Texte proposé:
################
Il se destinait à la police de sûreté, après un CFC d’employé de commerce à Moudon et une maturité professionnelle commerciale, financée en travaillant comme ouvrier d’usine. En 2003, il découvre le monde de l’immobilier lors d’un stage au sein de ce qui s’appelait alors la régie Michaud & Burkhard SA. Sa rencontre avec Daniel Burkhard, qui la dirigeait, l’a amené là où il est aujourd’hui.

De gros dossiers

Fabien Anex arrive à la tête de l’USPI Vaud alors que de gros dossiers sont en cours. Le Conseil d’Etat doit présenter au Parlement une version révisée du projet de Loi sur l’énergie, dont la consultation s’est achevée en novembre. L’application de la LAT par le canton, parfois problématique, et les divergences quant au périmètre d’application du droit de préemption des collectivités publiques illustrent la difficulté à combattre la pénurie de logement dans un contexte où le pragmatisme n’est pas le maître-mot.
S’il est favorable à une révision de la Loi sur l’énergie, Fabien Anex souligne que les mesures d’assainissement des bâtiments doivent être financièrement et techniquement réalisables. Il souhaite une plus grande collaboration avec l’Etat et les communes dans la création de logements et veut renforcer l’engagement politique de l’USPI Vaud, aux côtés de la Chambre vaudoise immobilière (CVI) et d’autres associations économiques.
################
Données fournies:

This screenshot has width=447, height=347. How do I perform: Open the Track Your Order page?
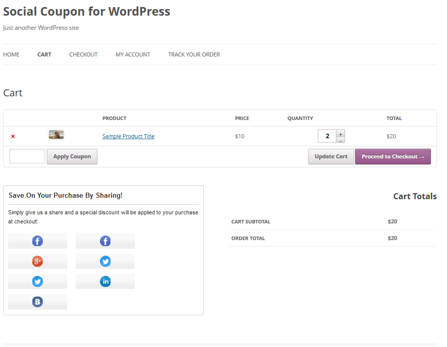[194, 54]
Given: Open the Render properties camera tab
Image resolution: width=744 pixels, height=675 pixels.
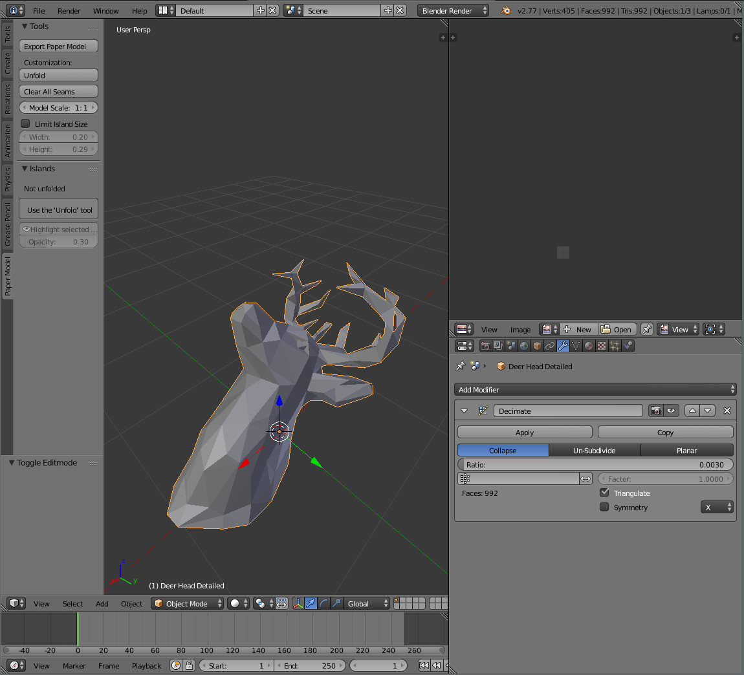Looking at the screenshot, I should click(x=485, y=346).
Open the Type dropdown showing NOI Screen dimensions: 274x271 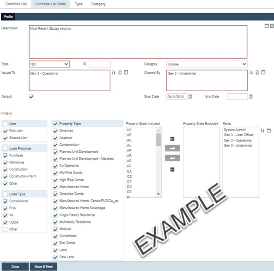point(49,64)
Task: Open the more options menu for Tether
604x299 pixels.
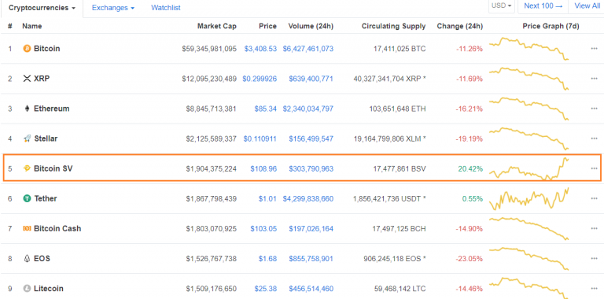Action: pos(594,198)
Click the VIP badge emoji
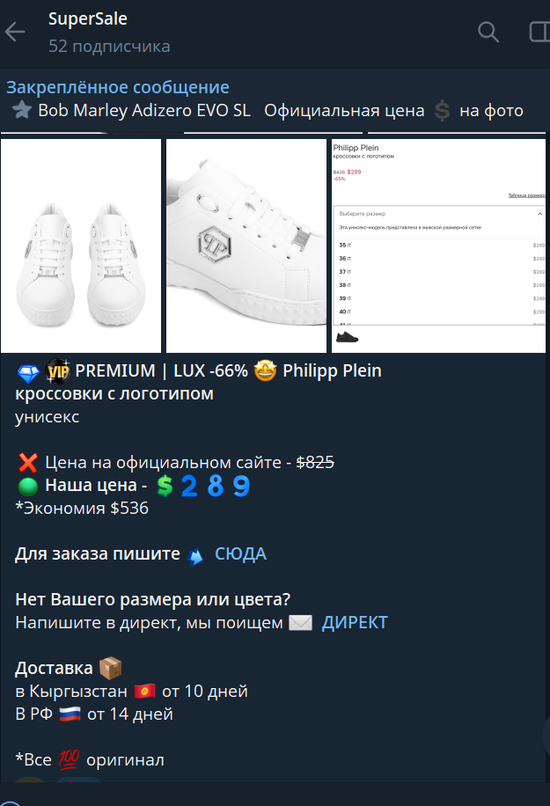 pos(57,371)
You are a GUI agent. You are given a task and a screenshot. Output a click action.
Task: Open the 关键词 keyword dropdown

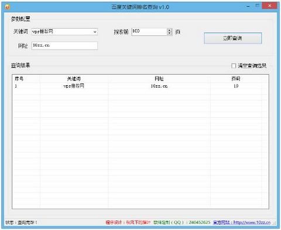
################
Consigne 1: Recopiez intégralement le texte consacré à Fabien Anex et à l'USPI Vaud.
Consigne 2: Présentez sous forme de liste JSON de chaînes les lignes des enregistrements qui vont de celle contenant "Task: Open the more options menu for Tether" jusqu'à la fin des enregistrements, ces deux limites comprises, à raison d'une chaîne par ligne et sans les lignes vides. Laissez les images de côté.
Le texte et les enregistrements constituent deux documents indépendants l'un de l'autre.

Réponse rédigée 1:
Il se destinait à la police de sûreté, après un CFC d’employé de commerce à Moudon et une maturité professionnelle commerciale, financée en travaillant comme ouvrier d’usine. En 2003, il découvre le monde de l’immobilier lors d’un stage au sein de ce qui s’appelait alors la régie Michaud & Burkhard SA. Sa rencontre avec Daniel Burkhard, qui la dirigeait, l’a amené là où il est aujourd’hui.

De gros dossiers

Fabien Anex arrive à la tête de l’USPI Vaud alors que de gros dossiers sont en cours. Le Conseil d’Etat doit présenter au Parlement une version révisée du projet de Loi sur l’énergie, dont la consultation s’est achevée en novembre. L’application de la LAT par le canton, parfois problématique, et les divergences quant au périmètre d’application du droit de préemption des collectivités publiques illustrent la difficulté à combattre la pénurie de logement dans un contexte où le pragmatisme n’est pas le maître-mot.
S’il est favorable à une révision de la Loi sur l’énergie, Fabien Anex souligne que les mesures d’assainissement des bâtiments doivent être financièrement et techniquement réalisables. Il souhaite une plus grande collaboration avec l’Etat et les communes dans la création de logements et veut renforcer l’engagement politique de l’USPI Vaud, aux côtés de la Chambre vaudoise immobilière (CVI) et d’autres associations économiques.

Réponse rédigée 2:
[
  "Task: Open the more options menu for Tether",
  "604x299 pixels.",
  "Action: pos(594,198)",
  "Click the VIP badge emoji",
  " pos(57,371)",
  "You are a GUI agent. You are given a task and a screenshot. Output a click action.",
  "Task: Open the 关键词 keyword dropdown"
]